■ Activity: Write the entries below out again exactly; any picture in them stays out.

(Saved entries)
((

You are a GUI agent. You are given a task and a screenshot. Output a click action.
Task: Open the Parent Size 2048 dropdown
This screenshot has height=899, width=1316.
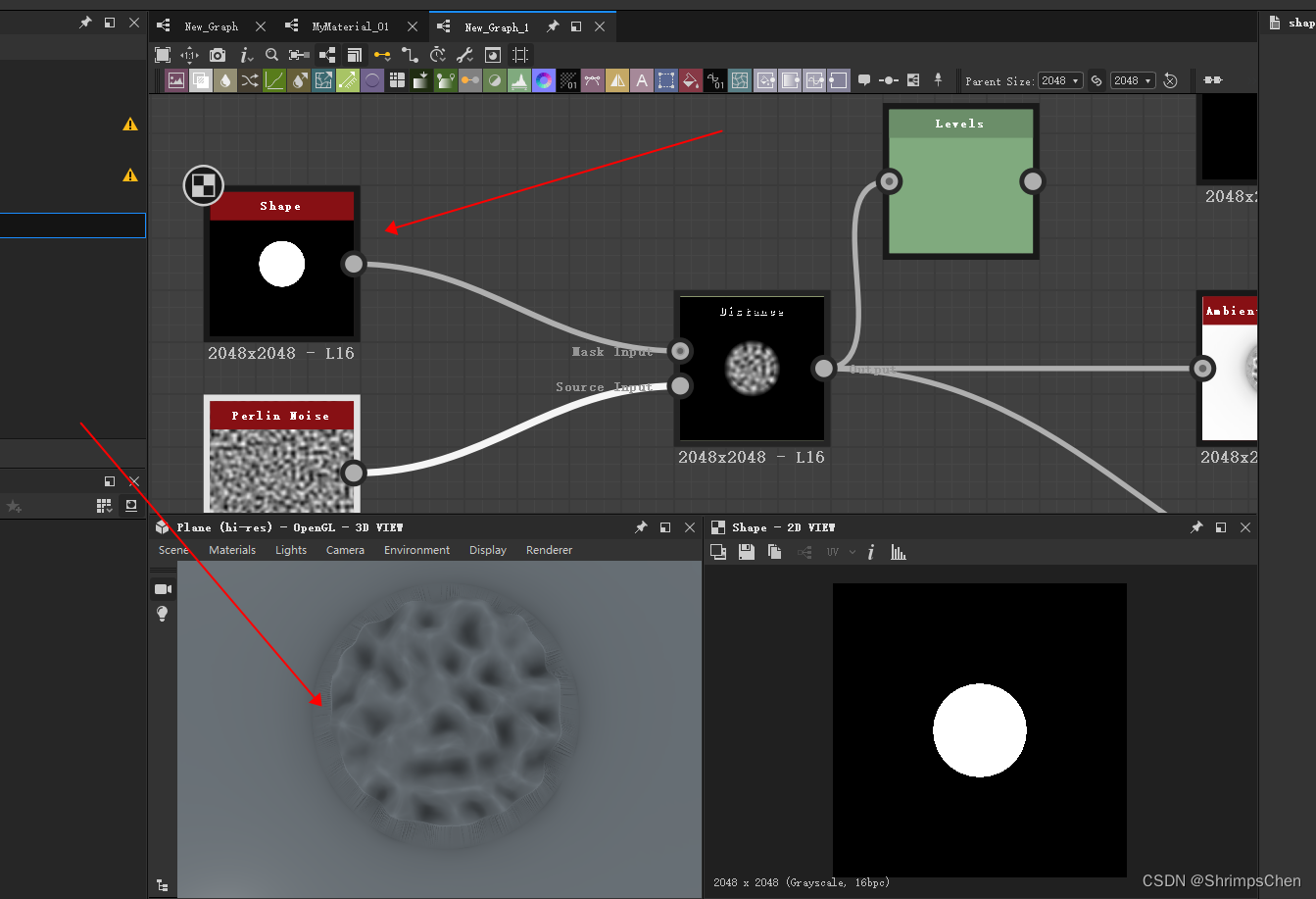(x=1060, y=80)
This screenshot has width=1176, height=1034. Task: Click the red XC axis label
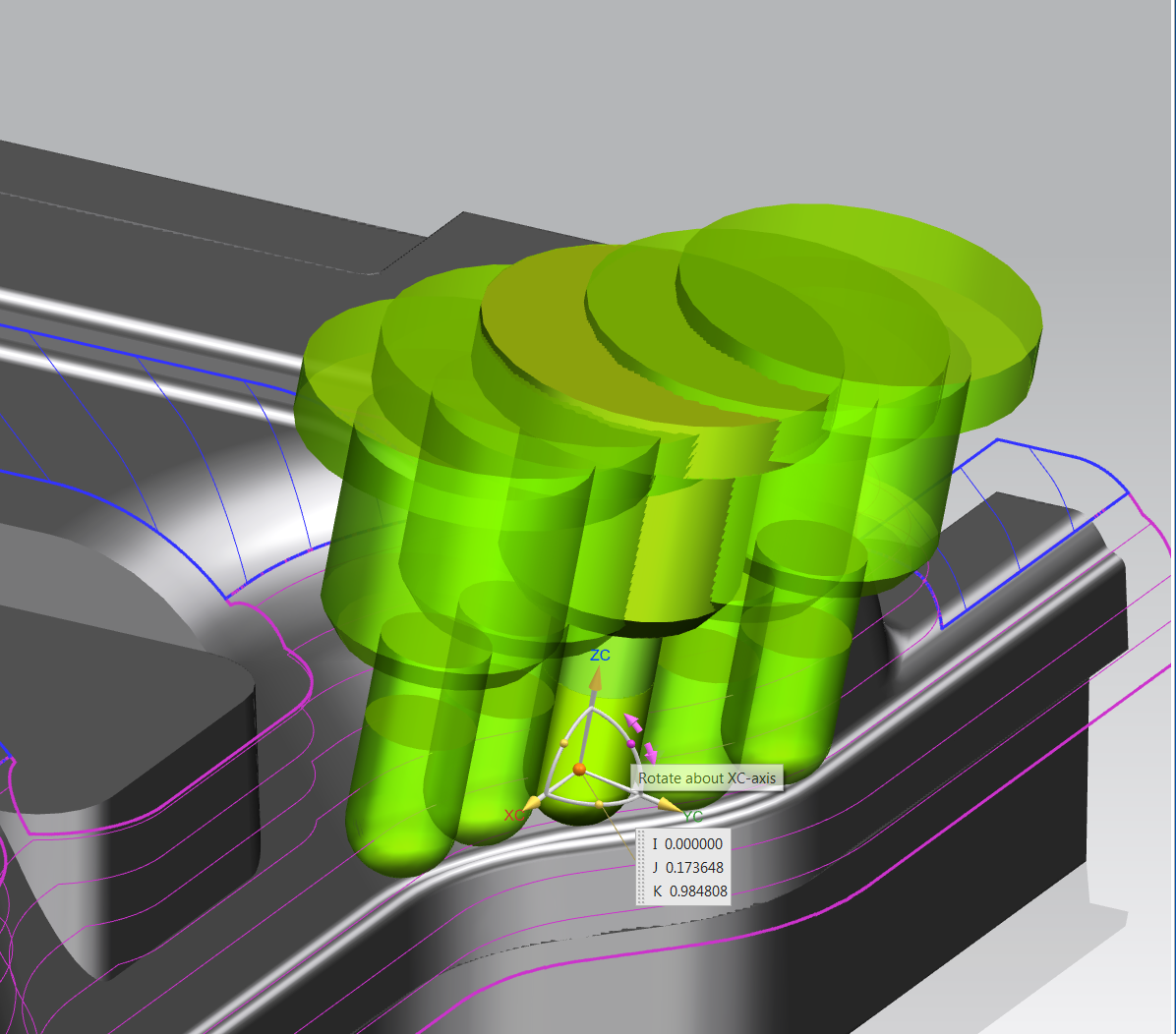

))

■ Answer to this exercise:
You are a GUI agent. You are given a task and a screenshot. Output a click action.
Task: Open the Parent Size 2048 dropdown
This screenshot has height=899, width=1316.
(x=1060, y=80)
This screenshot has width=1176, height=1034. Task: Click the red XC axis label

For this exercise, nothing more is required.